Filmes assim, filmes assado

Os últimos dois filmes que assisti me fizeram pensar sobre o cinema e suas intenções. A sétima arte foi criada para muitos propósitos, um deles é a diversão e a reflexão de outras vidas (como o teatro e a literatura, por exemplo) e, por isso mesmo, tem várias faces. Antes de continuar comento os dois últimos filmes mencionados.

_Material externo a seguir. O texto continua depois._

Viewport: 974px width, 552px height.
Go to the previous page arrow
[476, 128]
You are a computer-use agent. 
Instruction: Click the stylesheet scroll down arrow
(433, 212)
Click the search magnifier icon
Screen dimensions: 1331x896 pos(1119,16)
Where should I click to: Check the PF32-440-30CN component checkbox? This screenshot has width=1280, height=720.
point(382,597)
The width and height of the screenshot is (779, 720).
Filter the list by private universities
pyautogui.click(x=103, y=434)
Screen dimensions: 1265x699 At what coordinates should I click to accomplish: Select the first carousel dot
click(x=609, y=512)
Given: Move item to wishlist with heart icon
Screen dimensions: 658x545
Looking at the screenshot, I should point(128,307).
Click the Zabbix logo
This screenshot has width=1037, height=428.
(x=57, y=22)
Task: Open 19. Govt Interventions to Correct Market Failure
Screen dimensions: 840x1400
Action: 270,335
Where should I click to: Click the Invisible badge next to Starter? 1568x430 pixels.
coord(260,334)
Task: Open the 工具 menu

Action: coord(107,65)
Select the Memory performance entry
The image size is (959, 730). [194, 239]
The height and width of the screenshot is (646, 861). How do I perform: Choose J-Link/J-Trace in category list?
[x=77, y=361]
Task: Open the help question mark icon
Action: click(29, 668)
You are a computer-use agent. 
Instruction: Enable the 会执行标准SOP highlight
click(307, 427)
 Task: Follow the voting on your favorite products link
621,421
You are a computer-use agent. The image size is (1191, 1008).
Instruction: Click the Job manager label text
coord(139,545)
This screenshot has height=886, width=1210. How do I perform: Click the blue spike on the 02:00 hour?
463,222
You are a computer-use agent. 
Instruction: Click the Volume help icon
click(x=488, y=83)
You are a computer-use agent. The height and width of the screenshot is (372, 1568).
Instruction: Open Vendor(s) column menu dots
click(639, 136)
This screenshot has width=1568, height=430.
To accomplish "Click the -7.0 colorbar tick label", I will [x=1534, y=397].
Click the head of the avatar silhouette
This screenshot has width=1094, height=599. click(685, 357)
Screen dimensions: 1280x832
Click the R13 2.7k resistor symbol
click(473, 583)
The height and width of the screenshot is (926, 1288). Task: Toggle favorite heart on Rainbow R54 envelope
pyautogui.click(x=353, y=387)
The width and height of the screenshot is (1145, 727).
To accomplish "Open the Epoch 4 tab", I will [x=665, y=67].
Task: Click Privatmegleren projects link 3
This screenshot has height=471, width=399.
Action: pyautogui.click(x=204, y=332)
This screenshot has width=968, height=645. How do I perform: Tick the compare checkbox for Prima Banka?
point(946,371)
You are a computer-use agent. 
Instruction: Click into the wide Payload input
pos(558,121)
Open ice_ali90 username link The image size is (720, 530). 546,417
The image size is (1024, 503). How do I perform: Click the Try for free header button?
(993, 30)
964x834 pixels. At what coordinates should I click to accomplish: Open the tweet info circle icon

zwartboek_200 A Espiã (Zwartboek, Holanda-Alemnha-Bélgica, 2006), de Paul Verhoeven traz mais uma história sobre o nazismo, porém na visão de uma mulher. Rachel Stein, judia, perde seu esconderijo num bombardeio e parte para o sul da Holanda, por intermédio de um "bom samaritano" que por uma módica quantia se propõe a enviar judeus para uma região onde os nazistas ainda não chegaram. Porém, o transporte utilizado é encontrado pelos nazistas e todos são dizimados, menos a nossa heroína. Encontrada por um grupo rebelde, é levada para o esconderijo e adota o nome Ellis de Vries, com o objetivo de se aproximar de um oficial da SS (polícia secreta alemã) e servir de espiã dentro do núcleo nazi. Filme que mostra, além das agruras da guerra, a confusão de sentimentos de alguém que sofre os horrores da Segunda Grande Guerra. O tema parece batido, mas o filme vale muito a pena.

Dans-Paris

Em Paris (Dans Paris, França, 2006). Paul e Anna, casal moderno, resolvem sair de Paris e viver no interior. Um ano de instabilidade depois, separam-se e Paul volta a viver com seu pai, o aposentado Mirko, e seu irmão mais novo, o mulherengo Jonathan. No dia 24 de dezembro Jonathan acorda e resolve contar a história de sua família e aceita o papel de coadjuvante narrador do filme. Encontros é a palavra certa para definir os atos desse filme. A música incidental, jazz da melhor qualidade, acompanham e dão mais cor aos personagens. O diretor Christoph Honoré cria um filme sobre tristeza, mas não é um filme triste, muito pelo contrário. Mostra que na cidade dos amantes, os mal-amados têm muito mais a dizer do que os primeiros. Que o amor em Paris paira no ar, e todo tipo de amor. E que se jogar da ponte às vezes é a melhor opção.

Estamos habituados a filmes (em especial os blockbusters) nos quais o que assistimos é o acontecimento mais importante (senão o único de real importância) que acontece na vida do protagonista. Antes e depois daquilo pode não haver mais nada de especial. Em A Espiã, Rachel Stein passa por situações fantásticas e tristes também, nos quais temos a tal catarse aristotélica, ou seja, nos colocamos no lugar dela, sofremos com ela, choramos por ela. Essa é uma das funções do cinema. Já em Em Paris a história é outra. O retrato é da vida comum. Um dia pinçado entre tantos outros dias de uma família francesa. Muito mais próximo da gente, como seres humanos, sem ter que passar por dificuldades extremas como Rachel Stein passou, mas sim por problemas cotidianos que aparecem, se resolvem (ou não) e somem, enquanto outros vêm à tona. Talvez por isso o tal sentimento de identificação seja no início mais difícil (pois prefiriríamos estar em uma vida mais enlouquecida do que vivendo o dia-a-dia comum, apesar dos pesares), mas no fim das contas, a vida mais próximas nos faz pensar bem mais em quem somos e no que nos transformamos a cada alegria, a cada desilução, a cada reencontro.